In the other side of the application, we have the backend which is implemented with Python 3.7. For creating the API that allows the communication between the two components, we have used Flask and OpenAPI (connected themselves with Connexion library), integrated with Docker compose. This API is hosted using uWSGI and Nginx in a small DigitalOcean droplet with a secure reverse proxy through a certbot certificate (needed for a secure connection between both components).
To deal with image stuff like resizes or deleting the background we use Pillow Python's library, then as a main core of the application we use torchvision and its Mask-RCNN model trained with the COCO dataset, an extension of Faster-RCNN which adds the masks of each class that has been detected.
The model has two main stages. Firstly, using a Region Proposal Network (RPN) it generates several region proposals where there might be an object. Then, secondly, it predicts the class of the object, refines the bounding box and generates the mask in pixel level based on the first stage proposal. Using this outputted mask then we can create the image desired by the user.
Challenges we ran into
First of all, one member of the team had never worked with PyTorch, and the other one did very little (with the 0.4 version) so it was kind a challenge to get out our comfort zone. Then, our main goal was to make something actually useful so we needed to develop a complete project, not only an script or a tool available only for tech people; that created several challenges like adding the functionality of the script to a website, also the website had to be intuitive and well-designed and everything had to work smoothly.
Since we decided to use GitHub pages, with a HTTPS protocol, for deploying the frontend we needed to deploy the API with the same protocol, which encrypting and certifying a domain was a thing that no one of the team did.

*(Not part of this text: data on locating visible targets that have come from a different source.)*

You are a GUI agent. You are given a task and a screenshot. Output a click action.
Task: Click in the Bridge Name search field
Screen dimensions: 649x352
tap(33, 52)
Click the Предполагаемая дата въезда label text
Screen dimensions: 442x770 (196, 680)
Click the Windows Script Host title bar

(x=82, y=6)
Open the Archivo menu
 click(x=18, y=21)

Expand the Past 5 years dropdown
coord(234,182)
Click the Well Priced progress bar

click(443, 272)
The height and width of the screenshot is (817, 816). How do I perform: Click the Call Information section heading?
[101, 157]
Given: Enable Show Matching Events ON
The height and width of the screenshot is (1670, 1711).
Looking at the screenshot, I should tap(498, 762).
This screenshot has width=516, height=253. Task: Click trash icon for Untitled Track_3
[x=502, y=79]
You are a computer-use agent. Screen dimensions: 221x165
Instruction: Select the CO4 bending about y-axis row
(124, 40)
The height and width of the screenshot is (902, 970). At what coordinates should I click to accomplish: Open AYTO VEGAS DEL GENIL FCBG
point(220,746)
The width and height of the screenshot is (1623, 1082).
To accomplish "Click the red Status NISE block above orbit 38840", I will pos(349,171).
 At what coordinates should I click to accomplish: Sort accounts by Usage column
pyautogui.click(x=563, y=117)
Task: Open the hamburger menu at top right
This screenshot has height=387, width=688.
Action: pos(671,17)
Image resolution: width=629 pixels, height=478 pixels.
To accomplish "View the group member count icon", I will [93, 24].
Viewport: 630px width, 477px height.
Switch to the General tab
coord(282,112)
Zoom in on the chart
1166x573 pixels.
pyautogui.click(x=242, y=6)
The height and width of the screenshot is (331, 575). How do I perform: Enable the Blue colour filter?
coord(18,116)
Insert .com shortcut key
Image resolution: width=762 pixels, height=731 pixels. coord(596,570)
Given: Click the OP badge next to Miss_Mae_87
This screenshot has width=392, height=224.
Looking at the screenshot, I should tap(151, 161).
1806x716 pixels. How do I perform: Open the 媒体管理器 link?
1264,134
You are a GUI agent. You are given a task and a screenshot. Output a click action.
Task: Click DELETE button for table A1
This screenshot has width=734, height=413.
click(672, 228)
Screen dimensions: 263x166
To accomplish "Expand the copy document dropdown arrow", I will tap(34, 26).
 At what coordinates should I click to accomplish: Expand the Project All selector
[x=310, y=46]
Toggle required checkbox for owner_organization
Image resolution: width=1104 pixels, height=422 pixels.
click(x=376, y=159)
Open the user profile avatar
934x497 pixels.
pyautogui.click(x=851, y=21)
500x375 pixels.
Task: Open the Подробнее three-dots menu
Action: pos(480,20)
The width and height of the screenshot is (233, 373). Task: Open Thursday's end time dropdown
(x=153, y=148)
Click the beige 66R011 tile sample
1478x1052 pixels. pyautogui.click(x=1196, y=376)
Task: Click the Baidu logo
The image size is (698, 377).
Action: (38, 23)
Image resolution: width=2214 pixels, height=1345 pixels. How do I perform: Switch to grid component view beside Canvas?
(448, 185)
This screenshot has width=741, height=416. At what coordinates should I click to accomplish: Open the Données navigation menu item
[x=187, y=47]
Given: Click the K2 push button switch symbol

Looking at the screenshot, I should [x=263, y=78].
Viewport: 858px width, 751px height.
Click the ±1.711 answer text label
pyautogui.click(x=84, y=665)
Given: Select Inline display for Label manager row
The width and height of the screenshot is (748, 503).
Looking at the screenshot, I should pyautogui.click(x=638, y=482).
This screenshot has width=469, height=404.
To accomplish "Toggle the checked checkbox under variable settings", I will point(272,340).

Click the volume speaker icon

Accomplishments that we're proud of
We are really proud with the final project we have developed. It is really useful and probably we will use it in the future. Our goal was to build something that someone out of tech could use daily. Looking at the result, we think that we've achieved it.
What we learned
We have learnt how beautiful can be to insert Deep Learning to your solutions using PyTorch and all its facilities: torchvision, datasets, etc. Until we came up with an idea of the project we really dived into it and we were amazed by all the possibilities it opened. Also we learnt, a lot, about how to deploy a real product (in the real world) using tools as it's been explained such as uWSGI, Nginx, etc. This last was important since we wanted to create something useful for us and for the community.
What's next for ObjectCut
ObjectCut can only extract 91 classes since it is the COCO pretrained model but it would be a nice improvement to train it with more classes. Also another feature that could be interesting to implement would be to add the option to load your saved Mask-RCNN model in the website UI.